Taiwan is an active orogenic belt with numerous active structures and frequent earthquakes. The Taiwan Earthquake Model (TEM) project has identified 45 on-land structures, widely used by many scholars and government agencies for disaster assessment and preparedness. However, despite reports of active structures and many historical earthquakes offshore Taiwan, a comprehensive database of offshore seismogenic structures is still lacking.

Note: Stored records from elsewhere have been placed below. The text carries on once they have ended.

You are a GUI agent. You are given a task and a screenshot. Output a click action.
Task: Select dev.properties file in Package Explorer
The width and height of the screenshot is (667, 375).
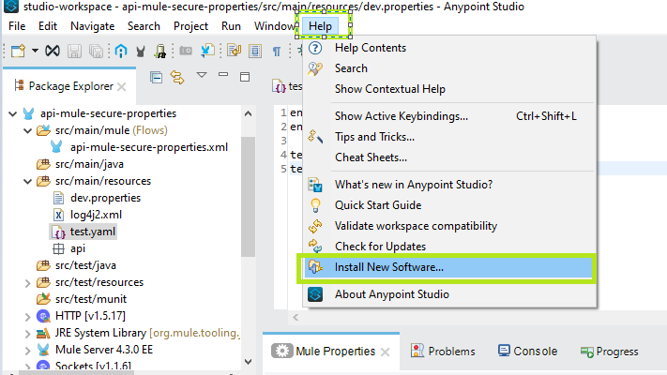(104, 198)
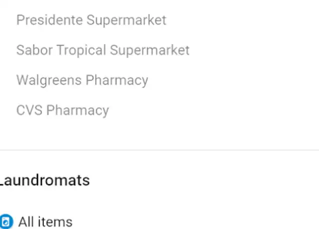Click the word Walgreens in third entry

point(49,80)
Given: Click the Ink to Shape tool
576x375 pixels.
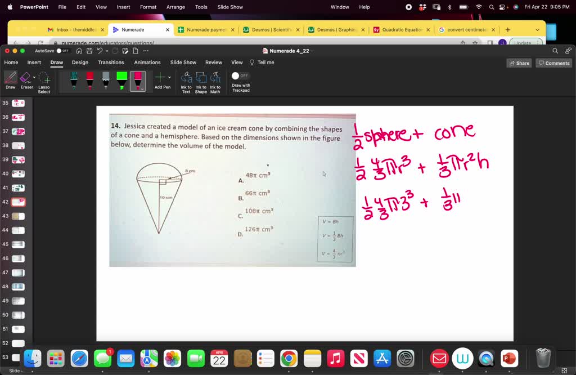Looking at the screenshot, I should pyautogui.click(x=201, y=83).
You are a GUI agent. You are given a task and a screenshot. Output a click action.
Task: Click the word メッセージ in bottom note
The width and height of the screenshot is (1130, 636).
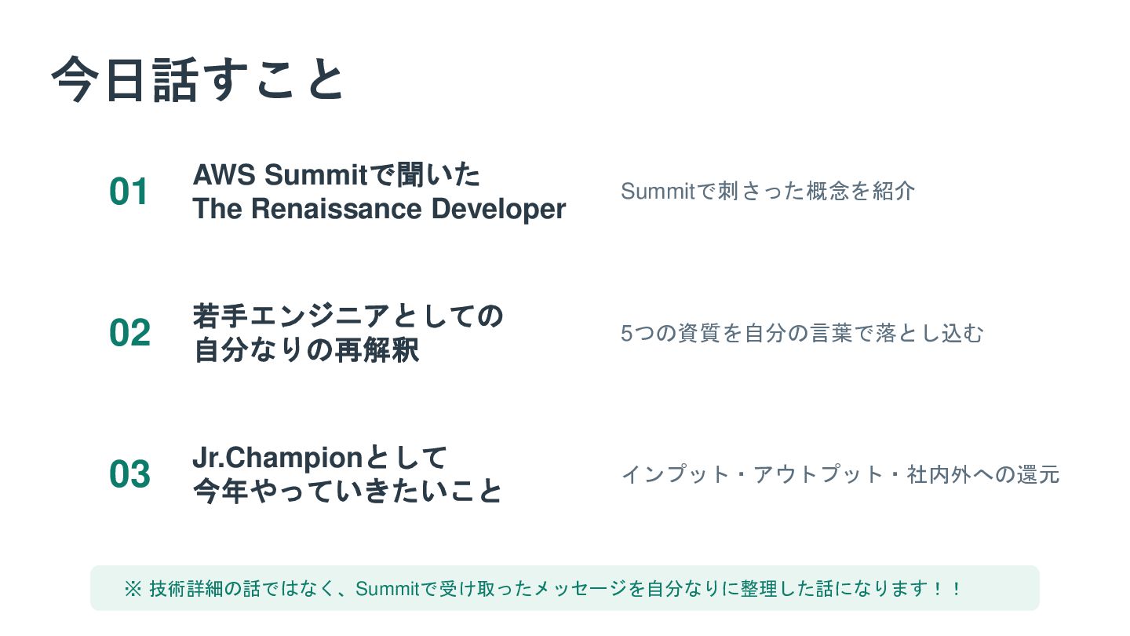pyautogui.click(x=580, y=589)
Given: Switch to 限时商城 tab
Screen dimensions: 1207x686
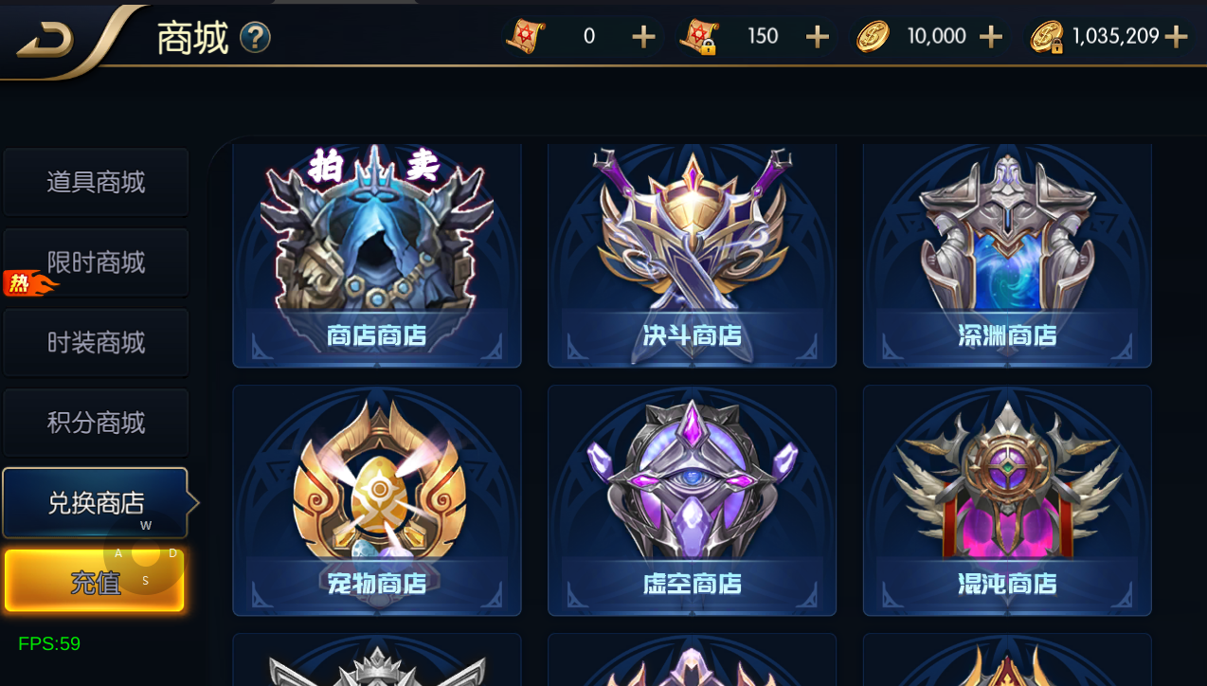Looking at the screenshot, I should click(x=96, y=262).
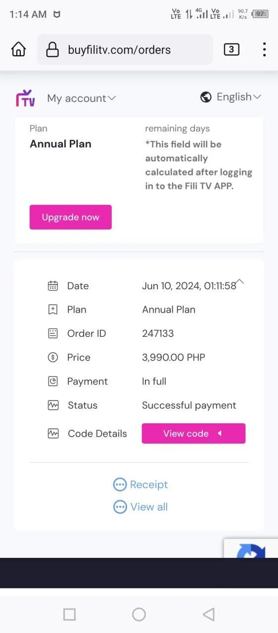Open the English language dropdown
Viewport: 278px width, 633px height.
click(239, 97)
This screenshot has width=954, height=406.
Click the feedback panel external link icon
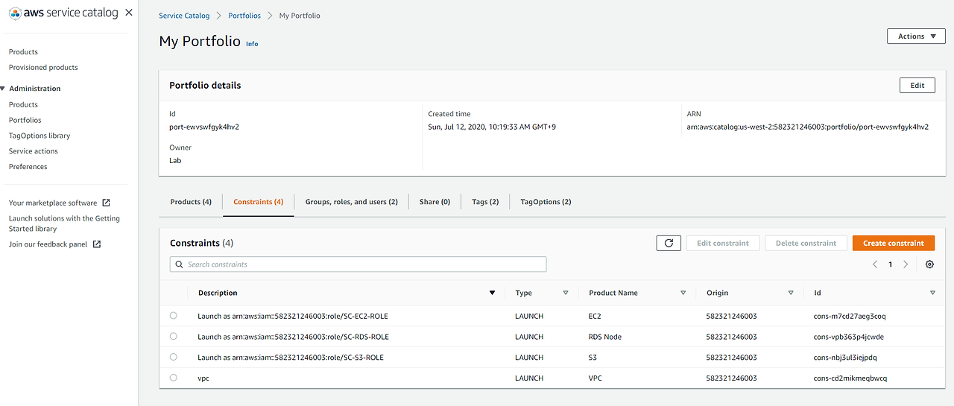point(96,244)
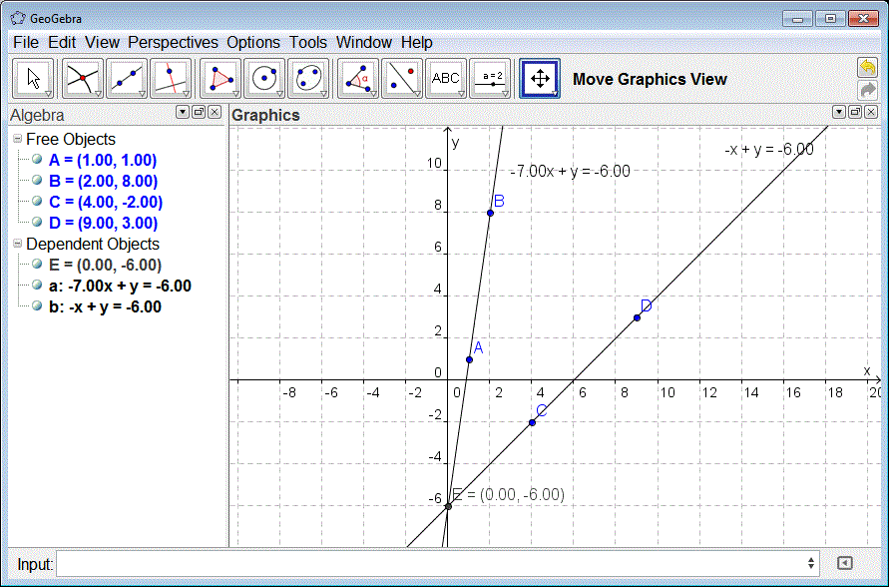Open the Input bar history dropdown
The image size is (889, 587).
tap(810, 564)
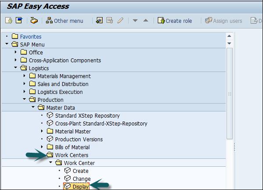Click the Standard XStep Repository cube icon
263x190 pixels.
click(50, 115)
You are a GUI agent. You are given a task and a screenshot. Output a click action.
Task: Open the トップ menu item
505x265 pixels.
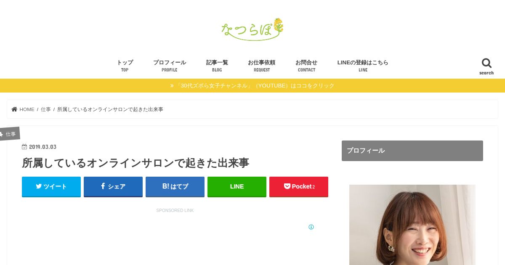click(x=125, y=66)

This study integrates geological and geophysical data to determine the locations and subsurface geometry of offshore structures. Offshore northeastern Taiwan, we identified and mapped 17 structures and estimated their key structural parameters, including potential earthquake magnitudes, long-term slip rates, and recurrence intervals. Using three empirical equations, all structures have the potential to produce earthquakes exceeding magnitude 6.5. In subduction zones, some tectonic stress may be released through aseismic creeping due to material properties. To account for this, we applied published coupling ratio data to adjust slip rates, refining the estimates of effective strain accumulation on fault planes. Results show that rapidly slipping structures (~10–30 mm/yr) are concentrated in the hanging wall of the subduction system, whereas slower-slipping structures (~0.1–2 mm/yr) are found in the post-collision zone off northeastern Taiwan. Higher slip rates correspond to shorter earthquake recurrence intervals, such as the structures near the Ryukyu trench with recurrence intervals of only a few hundred years. Due to the limitation of seismic data quality and bathymetry resolution, these structural parameters still have large uncertainties and need to be refined. However, by establishing this offshore seismogenic structure database, we anticipate that the earthquake hazard assessments for the region between Taiwan and Ryukyu will be further improved.